Bug 23155

Summary: Connection: make handles survive until disconnection
Product: Telepathy Reporter: Simon McVittie <smcv>
Component: tp-specAssignee: Simon McVittie <smcv>
Status: RESOLVED FIXED QA Contact: Telepathy bugs list <telepathy-bugs>
Severity: normal    
Priority: medium CC: guillaume.desmottes, mikhail.zabaluev, sjoerd, will
Version: unspecifiedKeywords: patch
Hardware: Other   
OS: All   
URL: http://git.collabora.co.uk/?p=user/smcv/telepathy-spec-smcv.git;a=shortlog;h=refs/heads/immortality
Whiteboard:
i915 platform: i915 features:
Bug Depends on: 16170    
Bug Blocks: 23148, 29459    

Description Simon McVittie 2009-08-05 08:07:36 UTC
Connection should perform distributed reference-counting for (at least Contact) handles.

Proposed migration path:

* add client_unref_handle() method to TpHandleRepoIface

* change the semantics of HoldHandles to "always add one reference", and ReleaseHandles to "remove all references owned by this client" (this is compatible)

* change the semantics of GetContactAttributes to ref the handles rather than holding them (this is compatible)

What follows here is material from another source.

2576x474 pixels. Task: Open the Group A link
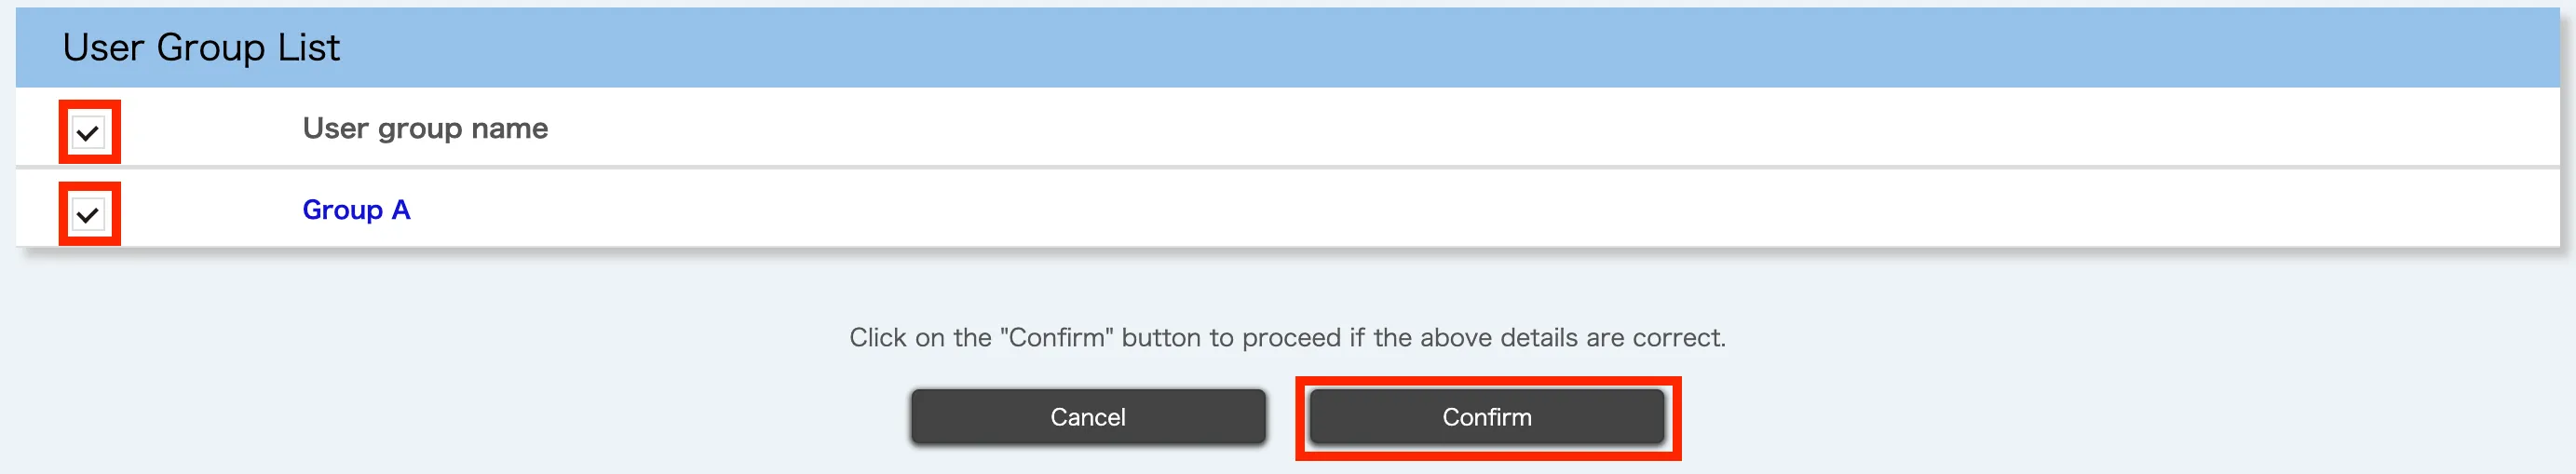(x=356, y=210)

* add ReferenceHandles, UnreferenceHandles to Connection (only working on Contact handles, perhaps); ReferenceHandles is not strictly necessary but is more consistent

* augment TpBaseConnection and the Python equivalent to implement both sets of D-Bus API

* when those changes are old enough to rely on, change clients to ref handles instead of holding them

* in Telepathy 1.0 (Bug #23148), delete HoldHandles and ReleaseHandles

* when telepathy-glib API is broken, remove the supporting C API for ReleaseHandles, and rename client_hold_handle() to client_ref_handle() to reflect its new semantics
Comment 1 Simon McVittie 2010-04-05 11:29:36 UTC
The current handle model causes a number of unfortunate corner cases. Many
can be solved with something equivalent to MembersChangedDetailed's
contact-ids hint; MessageReceived needs to gain one of these (I'll clone
this bug).

However, we also have the problem that telepathy-glib's TpContact and
telepathy-qt4's Tp::Contact guarantee that they are holding a handle. This
can't be done without a D-Bus round trip (in at least some cases),
leading to problems like:

* Channel receives a message with sender #42, "sjoerd"
* Channel wants to emit a Message signal with a Contact object for sjoerd
* A Contact object for sjoerd is not in the cache
* HoldHandles(CONTACT, [42]) sent
* Channel receives a message with sender #23, "smcv"
* A Contact object for smcv *is* in the cache
* Channel emits message-received for the message from smcv
* Time passes
* CM responds to HoldHandles
* Channel emits message-received for the message from sjoerd
* The messages from sjoerd and smcv have been re-ordered!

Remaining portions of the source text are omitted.